UK Politics

Jeremy Hunt faces inquiry over private firm donations

Jeremy Hunt
Image caption Mr Hunt is reported to be planning to amend his entry in the Register of Members Interests

Culture Secretary Jeremy Hunt could face a probe into claims he failed to declare sponsorship from private firms when he was a shadow culture spokesman.

Labour MP Steve McCabe has asked the Parliamentary Standards Commissioner to investigate the allegations.

Mr Hunt and Ed Vaizey, who is now the culture minister, attended at least three events before the 2010 election paid for by creative industry firms.

It is understood Mr Vaizey declared them to the Commons but not Mr Hunt.

Mr Vaizey's entry in the Register of Members Interests states that both men attended eight separate events between July 2009 and March 2010.

Aides to the culture secretary have insisted the figure of eight is wrong.

'Potential conflict'

Mr Hunt is reported to be planning to amend his entry in the register to show that he received sponsorship from the three companies.

According to the Daily Mail, he took a donation worth £1,473.81 from advertising agency DDB UK, another worth £1,435 from the Groucho Club, and a third from M&C Saatchi worth £4,563.50. The total value was £7,472.31.

Mr McCabe, MP for Birmingham Selly Oak, told the newspaper: "No-one would be asking these questions if Ed Vaizey hadn't made that declaration himself.

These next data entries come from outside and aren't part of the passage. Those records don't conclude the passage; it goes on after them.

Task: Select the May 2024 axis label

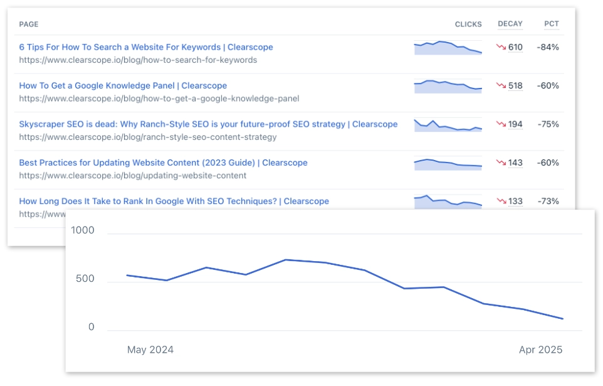Action: (x=150, y=350)
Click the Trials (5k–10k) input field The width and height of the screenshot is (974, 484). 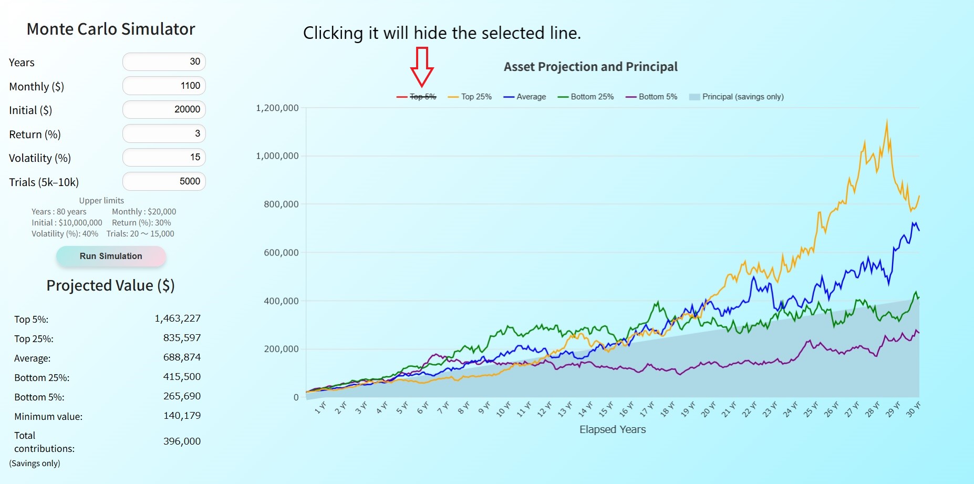click(x=164, y=181)
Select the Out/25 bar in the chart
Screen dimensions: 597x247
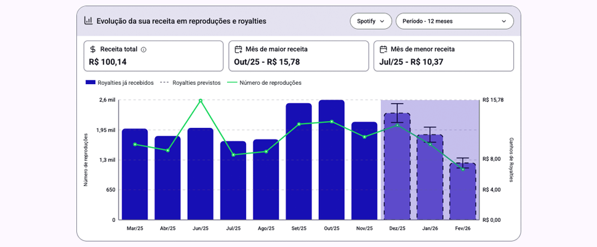click(x=332, y=160)
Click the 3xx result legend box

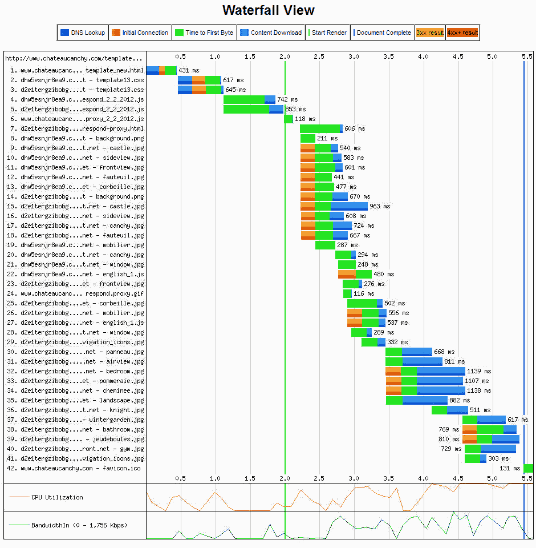[x=430, y=33]
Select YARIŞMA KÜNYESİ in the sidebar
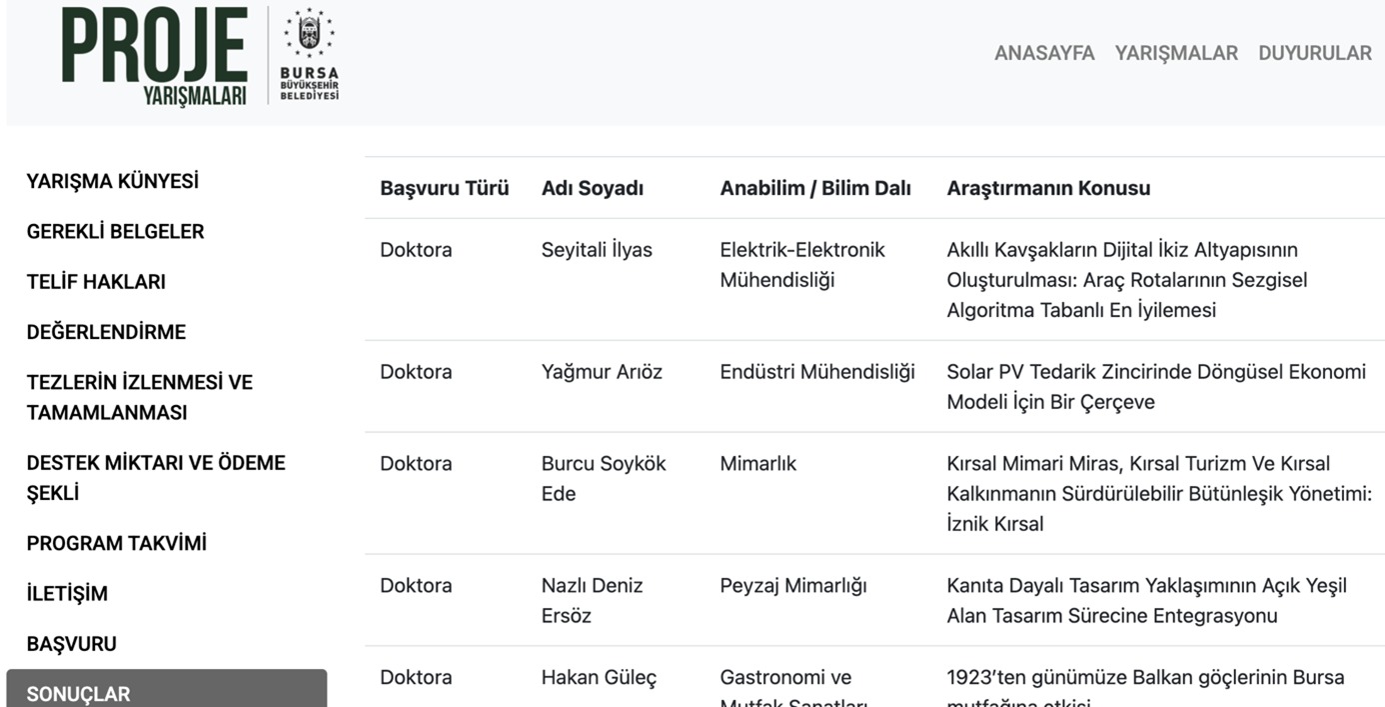The width and height of the screenshot is (1385, 707). pos(113,181)
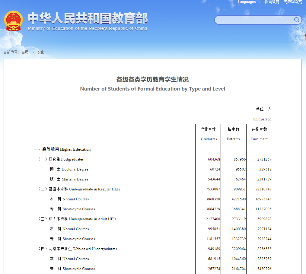Navigate to 首页 in the breadcrumb

click(25, 52)
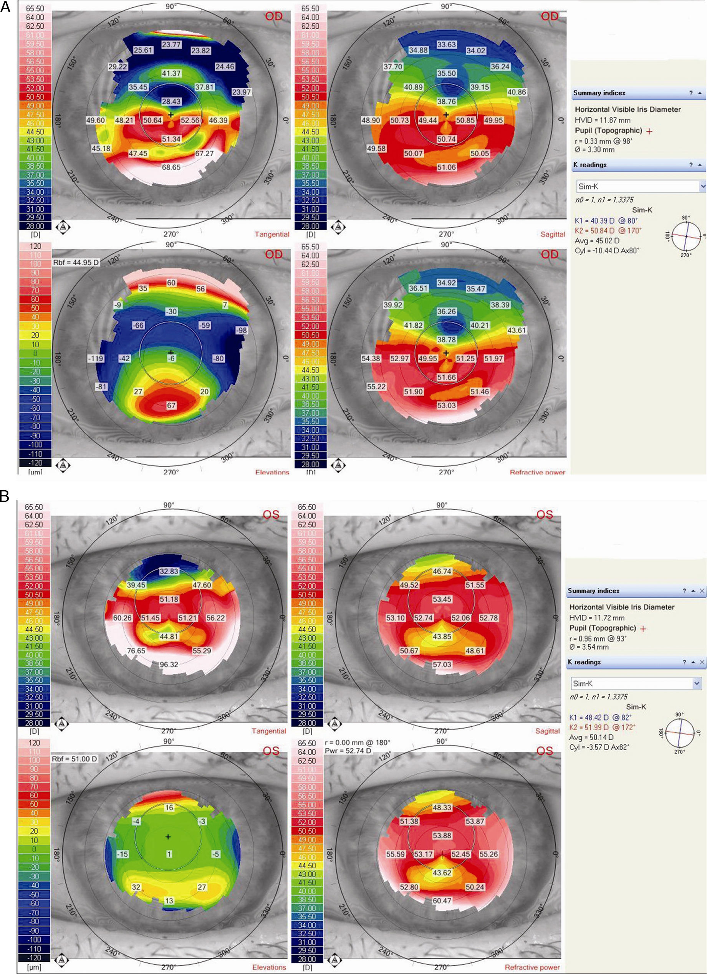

These are areas where there is a potential conflict of interest.

"Since there is clearly confusion in their own minds about who went to which events, this is just the sort of thing where the commissioner should seek to establish the facts."

Mr Hunt is already under pressure after a special adviser, Adam Smith, resigned over what he admitted was an inappropriately close relationship with News Corporation during its planned takeover of broadcaster BSkyB.

Labour wants Prime Minister David Cameron to order an inquiry into whether he broke the ministerial code.

Mr Cameron has accused Labour of "playing one-sided party politics" with the issue and of having "self-serving double standards".